**Work request**
Tell how many lines in the data contain the string "Overview", using a single number as the whole reply.

━━━━━ Information shown

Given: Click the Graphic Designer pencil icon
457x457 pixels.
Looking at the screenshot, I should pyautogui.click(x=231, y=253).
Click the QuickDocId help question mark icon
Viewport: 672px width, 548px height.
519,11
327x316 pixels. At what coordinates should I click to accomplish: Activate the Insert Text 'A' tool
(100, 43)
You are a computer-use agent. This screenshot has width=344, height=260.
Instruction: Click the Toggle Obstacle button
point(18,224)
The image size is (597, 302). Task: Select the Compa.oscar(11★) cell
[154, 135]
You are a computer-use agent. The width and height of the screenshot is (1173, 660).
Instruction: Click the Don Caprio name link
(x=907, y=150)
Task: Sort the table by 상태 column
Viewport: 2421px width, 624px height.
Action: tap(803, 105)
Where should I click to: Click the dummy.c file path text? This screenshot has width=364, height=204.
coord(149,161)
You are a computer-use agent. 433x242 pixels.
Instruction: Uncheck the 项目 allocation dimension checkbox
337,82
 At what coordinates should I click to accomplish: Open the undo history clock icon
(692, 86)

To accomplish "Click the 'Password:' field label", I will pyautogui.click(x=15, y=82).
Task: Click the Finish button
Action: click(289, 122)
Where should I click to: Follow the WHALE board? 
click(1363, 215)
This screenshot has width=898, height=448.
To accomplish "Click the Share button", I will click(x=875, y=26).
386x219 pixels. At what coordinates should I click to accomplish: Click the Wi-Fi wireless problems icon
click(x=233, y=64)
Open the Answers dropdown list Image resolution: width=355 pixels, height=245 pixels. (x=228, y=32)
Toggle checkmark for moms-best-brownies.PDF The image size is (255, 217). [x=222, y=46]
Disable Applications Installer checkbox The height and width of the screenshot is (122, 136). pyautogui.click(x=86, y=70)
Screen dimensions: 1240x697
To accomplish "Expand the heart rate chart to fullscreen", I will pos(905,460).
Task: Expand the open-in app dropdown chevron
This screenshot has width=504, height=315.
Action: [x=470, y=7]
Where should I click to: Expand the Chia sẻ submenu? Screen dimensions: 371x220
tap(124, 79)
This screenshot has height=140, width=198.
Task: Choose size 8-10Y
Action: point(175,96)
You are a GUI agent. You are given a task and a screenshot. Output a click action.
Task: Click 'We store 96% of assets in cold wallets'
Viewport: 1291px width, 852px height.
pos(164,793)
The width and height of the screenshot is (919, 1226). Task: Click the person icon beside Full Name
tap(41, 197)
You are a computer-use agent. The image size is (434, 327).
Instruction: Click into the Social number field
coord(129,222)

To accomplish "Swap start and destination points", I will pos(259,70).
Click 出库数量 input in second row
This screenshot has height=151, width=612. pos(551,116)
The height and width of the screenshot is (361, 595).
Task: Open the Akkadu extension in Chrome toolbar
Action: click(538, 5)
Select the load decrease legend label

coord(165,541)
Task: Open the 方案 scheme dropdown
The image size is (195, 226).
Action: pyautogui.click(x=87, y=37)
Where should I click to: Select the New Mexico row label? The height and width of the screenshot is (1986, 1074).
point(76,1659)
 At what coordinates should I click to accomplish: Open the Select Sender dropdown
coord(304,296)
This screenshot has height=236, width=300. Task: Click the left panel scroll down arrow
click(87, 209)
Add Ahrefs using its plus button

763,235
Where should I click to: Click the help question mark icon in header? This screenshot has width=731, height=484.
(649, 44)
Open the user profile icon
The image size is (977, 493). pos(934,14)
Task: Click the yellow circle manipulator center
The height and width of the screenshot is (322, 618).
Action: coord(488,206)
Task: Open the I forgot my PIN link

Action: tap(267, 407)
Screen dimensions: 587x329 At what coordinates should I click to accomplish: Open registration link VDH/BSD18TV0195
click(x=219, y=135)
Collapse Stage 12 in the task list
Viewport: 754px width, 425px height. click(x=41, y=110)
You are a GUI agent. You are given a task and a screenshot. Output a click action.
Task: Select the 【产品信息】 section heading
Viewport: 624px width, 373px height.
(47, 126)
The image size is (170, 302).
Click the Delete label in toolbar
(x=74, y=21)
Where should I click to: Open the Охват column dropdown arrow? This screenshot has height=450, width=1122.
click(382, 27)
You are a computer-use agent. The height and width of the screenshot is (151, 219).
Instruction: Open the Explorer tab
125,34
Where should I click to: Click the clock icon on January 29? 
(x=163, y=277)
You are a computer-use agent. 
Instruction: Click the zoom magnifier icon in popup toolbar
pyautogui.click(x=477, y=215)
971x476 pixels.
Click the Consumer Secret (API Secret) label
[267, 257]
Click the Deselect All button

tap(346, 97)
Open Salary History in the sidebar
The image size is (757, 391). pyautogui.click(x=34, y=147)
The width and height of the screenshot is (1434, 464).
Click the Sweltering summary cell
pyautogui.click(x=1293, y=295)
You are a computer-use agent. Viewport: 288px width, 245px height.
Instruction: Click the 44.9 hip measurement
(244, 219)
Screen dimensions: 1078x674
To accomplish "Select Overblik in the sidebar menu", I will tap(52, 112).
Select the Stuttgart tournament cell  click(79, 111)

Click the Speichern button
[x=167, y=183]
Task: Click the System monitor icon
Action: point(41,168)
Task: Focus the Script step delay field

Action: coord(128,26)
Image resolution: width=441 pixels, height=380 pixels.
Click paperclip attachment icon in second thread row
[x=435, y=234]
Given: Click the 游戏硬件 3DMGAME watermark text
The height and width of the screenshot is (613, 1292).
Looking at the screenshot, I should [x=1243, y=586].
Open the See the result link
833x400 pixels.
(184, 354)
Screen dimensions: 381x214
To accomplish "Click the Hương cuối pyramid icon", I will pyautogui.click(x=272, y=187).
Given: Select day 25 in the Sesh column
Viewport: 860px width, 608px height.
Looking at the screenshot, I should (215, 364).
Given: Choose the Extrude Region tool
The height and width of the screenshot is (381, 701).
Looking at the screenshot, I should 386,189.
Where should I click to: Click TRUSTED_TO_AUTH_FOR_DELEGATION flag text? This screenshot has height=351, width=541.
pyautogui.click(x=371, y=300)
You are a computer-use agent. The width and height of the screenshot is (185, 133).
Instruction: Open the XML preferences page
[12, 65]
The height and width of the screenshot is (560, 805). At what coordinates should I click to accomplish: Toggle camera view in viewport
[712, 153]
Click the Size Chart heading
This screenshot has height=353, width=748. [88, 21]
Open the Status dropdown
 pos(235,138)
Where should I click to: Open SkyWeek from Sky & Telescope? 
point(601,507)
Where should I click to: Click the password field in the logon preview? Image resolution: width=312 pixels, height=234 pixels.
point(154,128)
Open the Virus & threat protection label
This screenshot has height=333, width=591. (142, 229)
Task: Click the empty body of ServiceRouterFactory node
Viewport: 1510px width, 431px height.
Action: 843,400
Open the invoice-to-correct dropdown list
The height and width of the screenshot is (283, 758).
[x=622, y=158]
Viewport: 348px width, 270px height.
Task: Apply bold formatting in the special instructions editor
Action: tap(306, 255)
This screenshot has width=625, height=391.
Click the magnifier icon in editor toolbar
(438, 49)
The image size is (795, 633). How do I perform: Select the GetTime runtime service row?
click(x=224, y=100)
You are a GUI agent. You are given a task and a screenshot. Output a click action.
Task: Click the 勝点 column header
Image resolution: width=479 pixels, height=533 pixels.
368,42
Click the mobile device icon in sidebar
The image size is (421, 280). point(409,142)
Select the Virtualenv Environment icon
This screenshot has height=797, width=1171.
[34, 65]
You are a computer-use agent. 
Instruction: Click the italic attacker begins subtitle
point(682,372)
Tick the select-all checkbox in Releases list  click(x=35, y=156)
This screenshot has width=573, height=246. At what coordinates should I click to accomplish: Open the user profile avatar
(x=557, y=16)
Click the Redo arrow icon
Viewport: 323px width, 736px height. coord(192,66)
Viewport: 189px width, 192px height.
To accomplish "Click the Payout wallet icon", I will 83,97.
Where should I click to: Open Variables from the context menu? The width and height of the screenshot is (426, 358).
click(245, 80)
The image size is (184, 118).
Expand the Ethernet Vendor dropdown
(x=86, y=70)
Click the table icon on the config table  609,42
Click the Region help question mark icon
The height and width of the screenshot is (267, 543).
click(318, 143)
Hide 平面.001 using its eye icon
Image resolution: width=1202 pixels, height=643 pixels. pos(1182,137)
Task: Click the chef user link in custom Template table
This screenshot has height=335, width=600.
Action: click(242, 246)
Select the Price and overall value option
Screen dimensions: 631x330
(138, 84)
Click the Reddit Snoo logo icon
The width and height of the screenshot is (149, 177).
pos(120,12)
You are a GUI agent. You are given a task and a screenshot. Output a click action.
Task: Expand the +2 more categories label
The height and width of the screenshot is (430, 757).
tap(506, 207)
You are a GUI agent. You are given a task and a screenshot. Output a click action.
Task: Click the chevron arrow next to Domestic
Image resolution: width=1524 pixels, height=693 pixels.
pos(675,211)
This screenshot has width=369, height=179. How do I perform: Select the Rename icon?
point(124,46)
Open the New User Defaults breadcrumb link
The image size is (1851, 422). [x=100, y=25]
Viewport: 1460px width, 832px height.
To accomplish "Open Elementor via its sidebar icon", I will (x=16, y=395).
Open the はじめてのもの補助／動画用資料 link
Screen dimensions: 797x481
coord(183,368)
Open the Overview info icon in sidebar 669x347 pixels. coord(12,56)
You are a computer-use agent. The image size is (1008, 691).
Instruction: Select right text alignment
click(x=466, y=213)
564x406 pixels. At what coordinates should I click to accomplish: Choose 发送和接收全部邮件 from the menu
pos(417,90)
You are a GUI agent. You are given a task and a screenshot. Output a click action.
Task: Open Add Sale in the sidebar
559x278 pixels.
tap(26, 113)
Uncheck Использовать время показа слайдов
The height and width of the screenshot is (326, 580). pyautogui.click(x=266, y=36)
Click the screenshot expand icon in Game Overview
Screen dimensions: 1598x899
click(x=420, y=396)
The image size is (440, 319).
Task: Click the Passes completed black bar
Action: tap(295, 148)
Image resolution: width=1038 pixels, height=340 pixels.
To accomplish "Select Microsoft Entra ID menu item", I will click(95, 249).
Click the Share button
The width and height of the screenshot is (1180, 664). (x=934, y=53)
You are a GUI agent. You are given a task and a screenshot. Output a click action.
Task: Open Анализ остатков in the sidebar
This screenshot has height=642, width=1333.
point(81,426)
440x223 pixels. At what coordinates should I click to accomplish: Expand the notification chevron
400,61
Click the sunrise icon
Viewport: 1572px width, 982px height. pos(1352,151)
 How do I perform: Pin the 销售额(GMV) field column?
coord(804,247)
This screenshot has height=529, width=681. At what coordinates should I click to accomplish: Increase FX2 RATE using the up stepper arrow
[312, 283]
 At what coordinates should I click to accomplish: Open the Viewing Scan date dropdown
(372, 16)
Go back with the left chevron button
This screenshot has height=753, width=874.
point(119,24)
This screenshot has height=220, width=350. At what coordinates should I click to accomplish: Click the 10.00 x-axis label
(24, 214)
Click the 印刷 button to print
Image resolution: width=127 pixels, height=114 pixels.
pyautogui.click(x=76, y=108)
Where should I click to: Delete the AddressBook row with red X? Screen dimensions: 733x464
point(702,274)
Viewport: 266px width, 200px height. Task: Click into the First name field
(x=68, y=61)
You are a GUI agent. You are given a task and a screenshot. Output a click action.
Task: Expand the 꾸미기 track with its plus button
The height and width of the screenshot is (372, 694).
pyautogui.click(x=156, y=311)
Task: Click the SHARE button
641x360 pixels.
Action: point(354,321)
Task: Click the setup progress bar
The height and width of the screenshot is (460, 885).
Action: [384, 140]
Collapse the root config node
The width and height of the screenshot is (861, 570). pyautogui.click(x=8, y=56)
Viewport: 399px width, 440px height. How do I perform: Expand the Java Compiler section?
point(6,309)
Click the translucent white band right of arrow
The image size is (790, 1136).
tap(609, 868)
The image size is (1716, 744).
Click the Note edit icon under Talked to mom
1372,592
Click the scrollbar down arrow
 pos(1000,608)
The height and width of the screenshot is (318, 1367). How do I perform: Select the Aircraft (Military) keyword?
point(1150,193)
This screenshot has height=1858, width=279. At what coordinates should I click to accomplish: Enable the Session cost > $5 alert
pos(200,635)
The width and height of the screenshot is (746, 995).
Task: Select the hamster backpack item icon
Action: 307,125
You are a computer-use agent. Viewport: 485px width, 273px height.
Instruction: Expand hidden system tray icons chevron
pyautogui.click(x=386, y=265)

━━━━━━━━━━

**Solution below**
2